## DATA UNDER STUDY
[Start of Attachment]
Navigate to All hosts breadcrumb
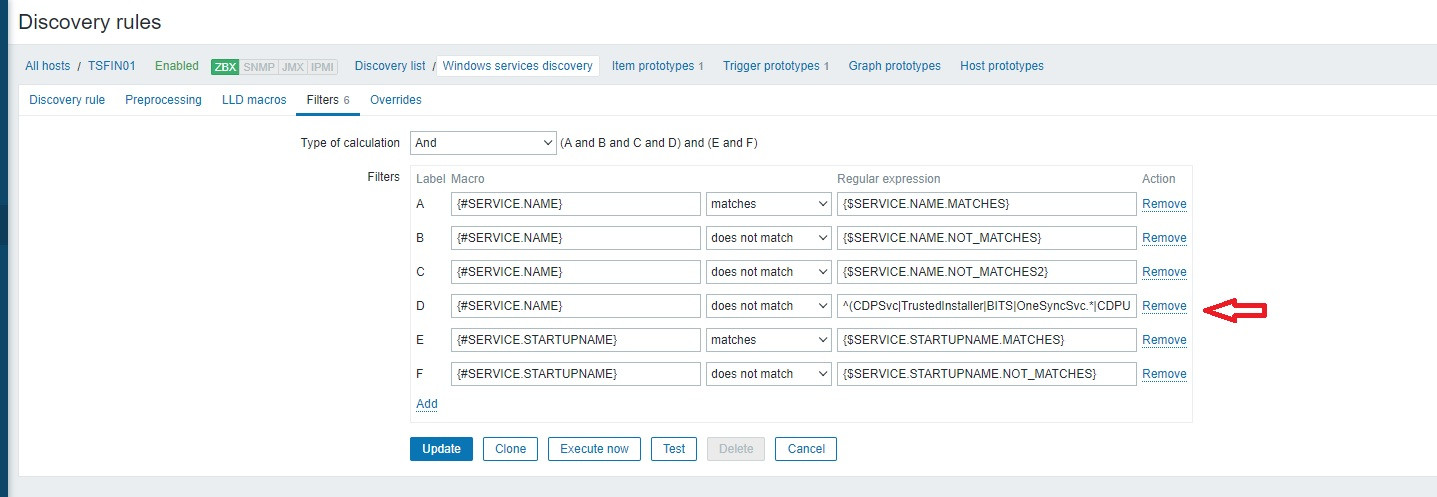The height and width of the screenshot is (497, 1437). [48, 66]
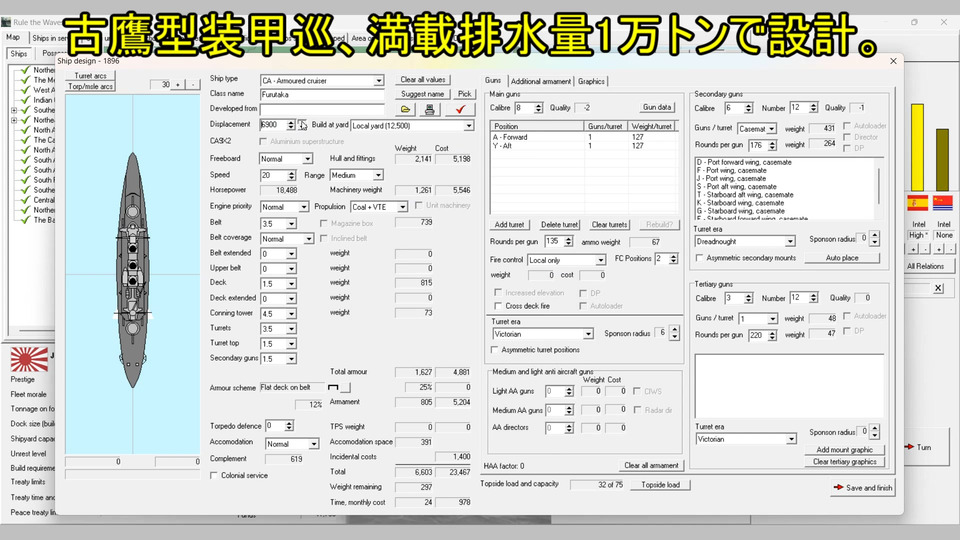Click the open folder icon button

(405, 109)
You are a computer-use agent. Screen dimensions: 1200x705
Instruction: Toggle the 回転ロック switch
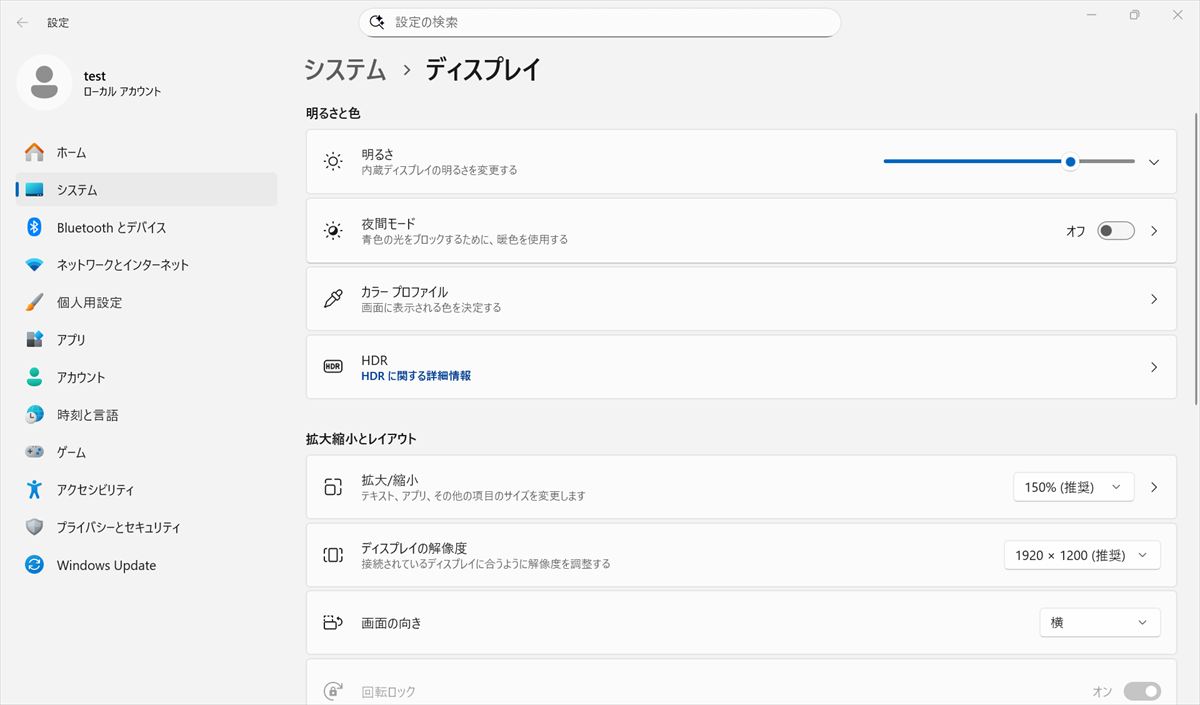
[End of Attachment]
Without the images, write out each line of the data verbatim.

## REPLY
Navigate to All hosts breadcrumb
The height and width of the screenshot is (497, 1437). [48, 66]
Click the open folder icon button

(405, 109)
You are a computer-use agent. Screen dimensions: 1200x705
Instruction: Toggle the 回転ロック switch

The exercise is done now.